Economia
Orelhões vão desaparecer no Brasil até 2028
Orelhões, um marco da era da telefonia no Brasil, têm data certa para sumir: 31 de dezembro de 2028.
A retirada definitiva desses aparelhos, que ainda funcionam em algumas regiões do país, começa em janeiro de 2026, após o término do contrato de concessão do serviço em dezembro anterior.
Em Pernambuco, segundo a Agência Nacional de Telecomunicações (Anatel), 236 orelhões obrigatórios permanecem instalados em 79 cidades, principalmente no interior, com 235 operados pela Oi e um pela Claro.
Desses, 138 estão em uso e 98 em manutenção, conforme dados de 31 de dezembro de 2025.
A Anatel destaca que as operadoras que já adaptaram seus contratos devem manter quase nove mil aparelhos em áreas onde a cobertura de celular é insuficiente até o final de 2028.
Em todo o Brasil, havia 38.354 orelhões no mês passado, sendo a maioria em São Paulo com 28.767 unidades.
No site da Anatel, o público pode consultar informações detalhadas sobre todos os orelhões restantes, incluindo localização e operadora.
Fim da Concessão dos Orelhões
Desde 1º de janeiro de 2026, Vivo, Algar e Claro estão autorizadas a remover os telefones públicos não obrigatórios. A Sercomtel, no Paraná, deve manter os orelhões sob sua concessão.
A Oi, principal operadora em Pernambuco, recebeu autorização para iniciar a retirada dos aparelhos após a adaptação de sua concessão, aprovada pela Anatel em novembro de 2024, apesar de estar em crise financeira desde 2016.
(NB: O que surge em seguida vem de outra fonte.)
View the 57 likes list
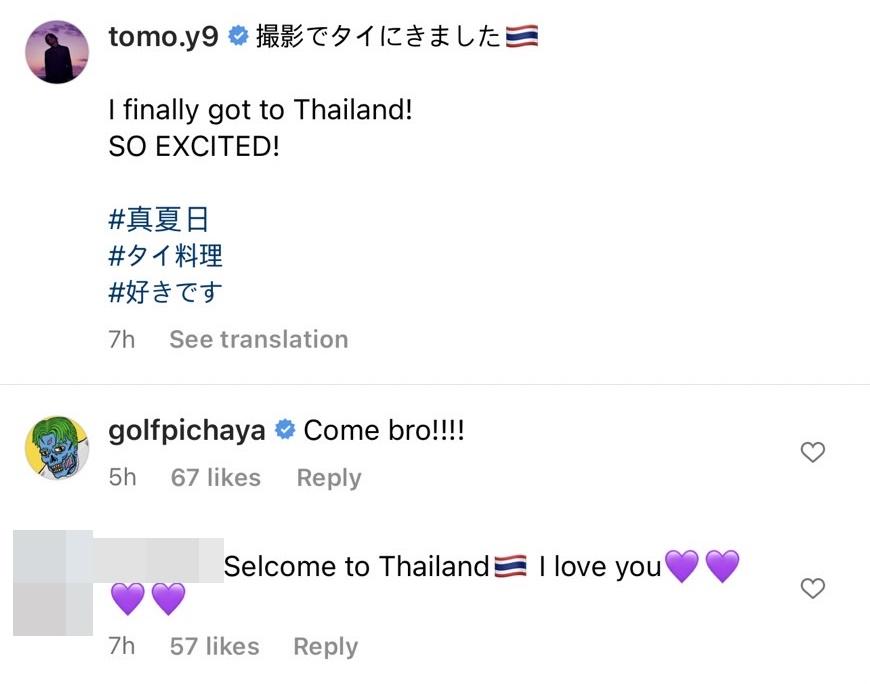The height and width of the screenshot is (684, 870). coord(214,646)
Essas mudanças fazem parte de um plano maior para modernizar o acesso telefônico no Brasil, que agora é dominado pela tecnologia móvel.
De acordo com a Anatel, a adaptação dos contratos busca incentivar investimentos em infraestrutura de banda larga, com as concessionárias firmando acordos para a transição do sistema tradicional de telefonia fixa para o regime privado.
Compromissos das Operadoras
Até o término dos contratos, as operadoras se comprometeram a manter os orelhões e investir em telecomunicações, incluindo:
- Instalação de fibra óptica em áreas sem cobertura;
- Instalação de antenas de telefonia celular com tecnologia mínima 4G;
- Expansão da rede celular;
- Implementação de cabos submarinos e fluviais;
- Conectividade em escolas públicas;
- Construção de data centers.
História do Orelhão no Brasil
O orelhão foi lançado em abril de 1972, desenhado pela arquiteta Chu Ming Silveira. Seu design buscava proteger o telefone e o usuário, ter baixo custo e ser esteticamente agradável.
Durante muitos anos, o orelhão foi essencial para a comunicação no Brasil, especialmente quando a telefonia fixa era inacessível para grande parte da população.
A rede de orelhões, mantida como obrigação pelas concessionárias, chegou a ter mais de 1,5 milhão de telefones, mas perdeu relevância com o avanço da telefonia móvel e o uso dos celulares e smartphones.